Dreissena-monitor alarms are set, based upon dynamic limits, which are informed by toxicity testing. This may be carried out using the same device. Instead of feeding live water through both channels, with each acting as validation for the other (during continuous water monitoring), a toxicant may be applied to one (test) channel, the other channel acting as a control; differences in opening/closing behaviour between the channels helps determine toxicant reference levels (Borcherding, 2006).

Electromagnetic induction

Electromagnetic induction forms the key principle of many valve movement techniques (Véró & Salánki, 1969; Kádár et al., 2001; White et al., 2002), including another commercial BEWS, the Musselmonitor® (Delta Consult B.V., The Netherlands), and the high-frequency non-invasive (HFNI) valvometry technique (“Molluscan Eye”, n.d.). Systems employ two small coils, either one on a support the bivalve is fixed to and the other on the free valve (for the Musselmonitor®), or one to each valve of freely moving specimens (in the HFNI set-up). A high-frequency oscillating current is passed through one coil (transmitter), generating a magnetic field, which induces a current in the second coil (receiver) inversely proportional to the distance between coils (Kramer et al., 1989; Curtis et al., 2000; Chambon et al., 2007; Barile et al., 2016; Giari et al., 2017). The range of operation is set such that the generated signal is (essentially) linearly related to the distance.

The Musselmonitor® can be deployed either as an in situ or flow-through system, with eight mussels. A learning period informs later evaluation, performed on behaviours of individuals. Such evaluation and measurement settings can be optimised for the conditions of use, allowing definition of sensible threshold criteria and appropriate alarm generation (Kramer & Foekema, 2001; Giari et al., 2017). This system is effective, the measurements robust, and the statistics performed simple (involving averages of attributes within individuals over set time intervals). However, this simplicity may average out some behavioural intricacies. The device must connect directly to a PC to allow data visualisation, although remote data-logging is possible through a networking module. Furthermore, the in situ version can operate in the field without mains power, using an internal, rechargeable battery (Kramer & Foekema, 2001). Therefore, the Musselmonitor® is suitable for a broad range of BEWS settings, from remote deployments of the in situ version, to controlled deployments of the flow-through version, e.g. in drinking water facility monitoring, with connected computer(s).

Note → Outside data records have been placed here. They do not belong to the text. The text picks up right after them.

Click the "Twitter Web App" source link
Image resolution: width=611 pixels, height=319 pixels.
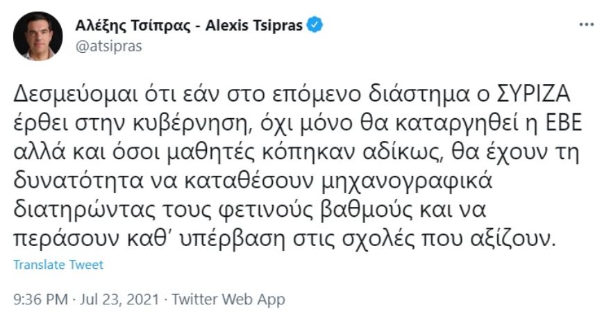[x=228, y=300]
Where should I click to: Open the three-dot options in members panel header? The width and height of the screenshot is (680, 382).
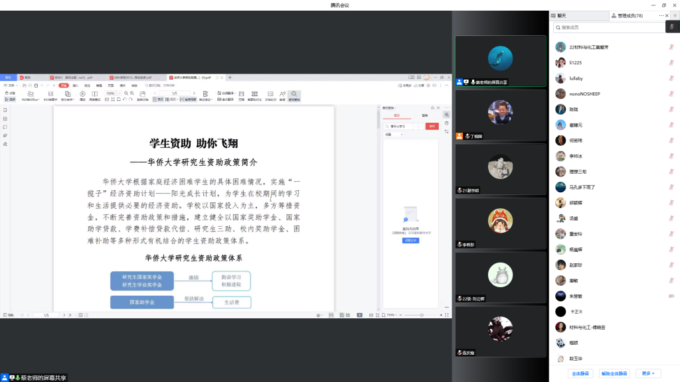point(662,15)
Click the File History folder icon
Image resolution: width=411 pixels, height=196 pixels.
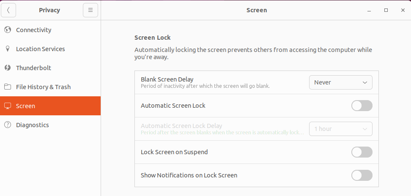8,87
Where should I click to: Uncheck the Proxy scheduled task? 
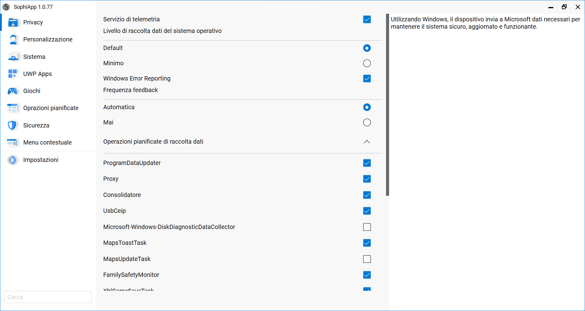[x=367, y=179]
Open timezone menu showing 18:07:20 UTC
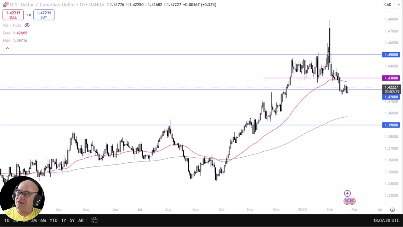 pyautogui.click(x=386, y=220)
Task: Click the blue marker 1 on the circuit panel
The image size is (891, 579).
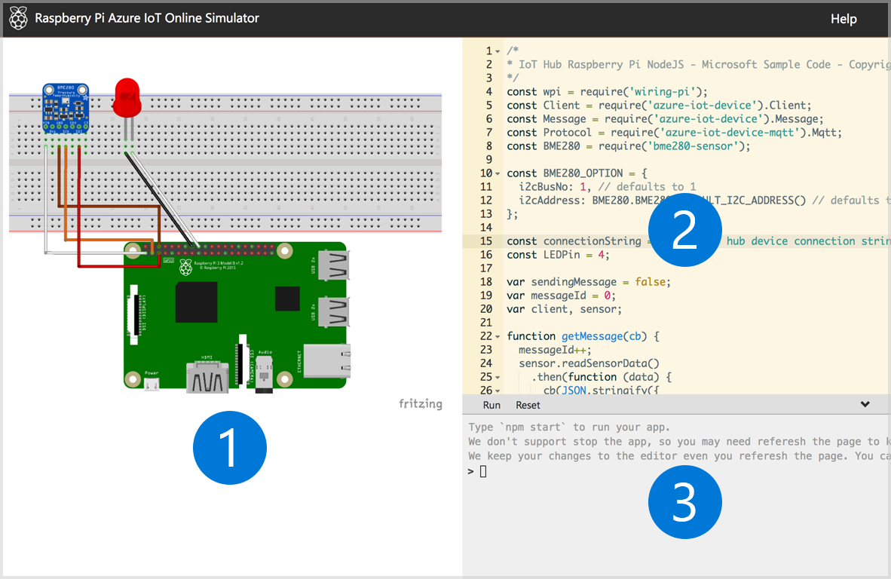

The HFNI valvometry system, employing 16 bivalves, possesses two electronic cards: The first sits in the water and measures valve activity; the second remains outside the water, drives the first card, and manages the transfer of the data to a central workstation, where it is processed (Schwartzmann et al., 2011; Sow et al., 2011). This system seeks to enable free movement, with flexible wires and no fixing; this is advantageous, as fixing may alter valve movement patterns (Kramer & Foekema, 2001), and is generally most suitable for sessile, byssus-forming bivalves. The HFNI technique is therefore suitable for application with both sessile and mobile species. Although each valve is equipped, sensors are lightweight, and appear to effect no difference on valve movement behaviours (Tran et al., 2003), though this naturally depends on the size and species of bivalve used. The HFNI system has many further advantages, including its ability to employ low power consumption in field-based units and broadcast data to a central workstation for processing. Furthermore, the sensors have in-built anti-fouling and are maintenance-free (Andrade et al., 2016). Data are collected at a high frequency and modelled, potentially allowing discernment of intricacies that slower data collection rates and simpler data processing protocols may overlook. The HFNI system is an effective technology for BEWS monitoring, having been widely demonstrated in marine monitoring. The principles of the system are robust and, since remote use is not a problem, such a system could be analogously applied in various other BEWS settings, from monitoring of surface waters to drinking water facilities.

Hall sensor

Hall sensors have been widely employed in laboratory and field settings, and may form effective BEWSs. The Hall effect sensor is a device whose output voltage alters, depending on the external magnetic field. Through attachment of a Hall sensor to one valve, and a small rare earth magnet to the opposite valve (as is typical), the distance between valves can be measured continuously (Wilson et al., 2005; Nagai et al., 2006; Robson et al., 2007, 2009; Andrewartha et al., 2015; Hartmann et al., 2016; Liu et al., 2016; Clements et al., 2018; Comeau et al., 2018). Magnetoresistive sensors also act as transducers of magnetic field strength, and can be used analogously (Garcia-March et al., 2016).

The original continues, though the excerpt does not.